К этому времени буря снаружи усилилась. Дождь шел сплошной стеной. Шофер был вынужден замедлить "Мерседес" настолько, что он еле продвигался вперед.
Не обращая внимания на погоду, Петерсон улыбался и удивленно покачивал головой.
— Вы удивляете меня, дорогой Том. Для меня это так странно, что вы насмерть стоите за то, чтобы сохранить ее лицо — в котором вы с готовностью видите свое, — и в то же время не чувствуете никаких угрызений совести по поводу того, что разрешили нам сделать с ее психикой.
— В этом нет ничего странного, — сказал Шелгрин, как бы защищаясь.
— Ну, как бы там ни было, но настоящая личность человека все-таки в его психике, а не в чертах лица или тела. Вы бесповоротно отвергли сравнительно простой путь изменения ее лица, но без малейших колебаний одобрили куда более глубокое вмешательство.
Сенатор не отвечал.
— Я подозреваю, — продолжал толстяк, — что вас не очень заботит "промывка мозгов", потому что интеллектуально она не похожа на своего отца. Ее политические взгляды, виды на будущее, цели, мнения, ее образ мышления, ее надежды, мечты, самая основа ее личности полностью отличаются от ваших. Более того, вам наплевать, сотрем ли мы все это. Сохранение физической оболочки Лизы — цвет ее волос, форма носа, челюстей и губ, пропорции ее тела — для вашего "я" куда важнее. Но сохранение той подлинной личности, называемой Лизой, той особенной индивидуальной структуры мозга, того уникального сочетания желаний, потребностей и намерений, так отличающихся от ваших собственных, — это вас не касается.
— Значит, вы считаете меня эгоистичным ублюдком? — произнес Шелгрин. — И что теперь? Что я, по-вашему, должен делать? Попытаться изменить ваше мнение обо мне? Просить прощения? Обещать, что больше так не буду? Что, черт вас побери, вы хотите от меня?

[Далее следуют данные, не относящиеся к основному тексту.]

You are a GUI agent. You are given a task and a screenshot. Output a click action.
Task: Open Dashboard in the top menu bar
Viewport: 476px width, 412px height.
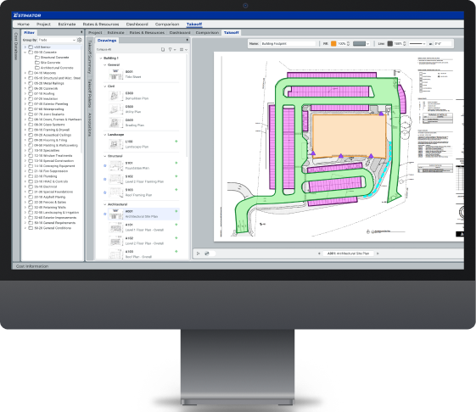pos(137,24)
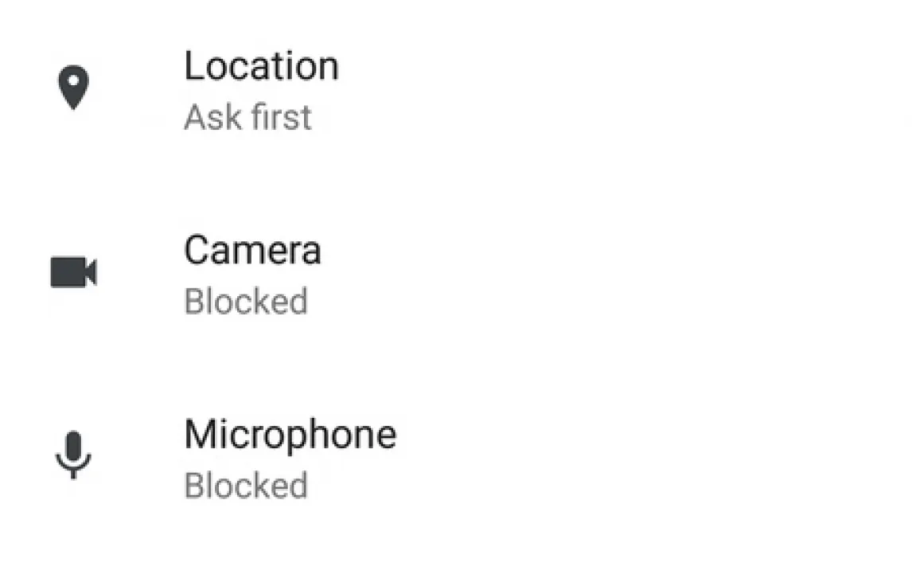
Task: Select the Camera title text
Action: (x=252, y=250)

— Дорогой Том, позвольте мне так выразиться...
— Выражайтесь, как пожелаете.
— Я не думаю, что, когда их философия завоевала ваш ум, это было большой потерей для нашей стороны, — сказал толстяк. — И могу поспорить, что и средний капиталист не воспримет вас, как подарок.
— Если вы говорите все это к тому, чтобы сломить меня и заставить согласиться на пластическую операцию для моей дочери, то напрасно стараетесь. Давайте прекратим этот бесполезный разговор.
Петерсон негромко рассмеялся.
— У вас кожа, как у гиппопотама, дорогой Том. Вы непробиваемы.
Шелгрин ненавидел его.
Минуту или две они ехали молча.
Они ехали от пригорода к пригороду, минуя лесистые участки ландшафта и открытые поля, и только рассеянный свет на пологих холмах напоминал о дороге.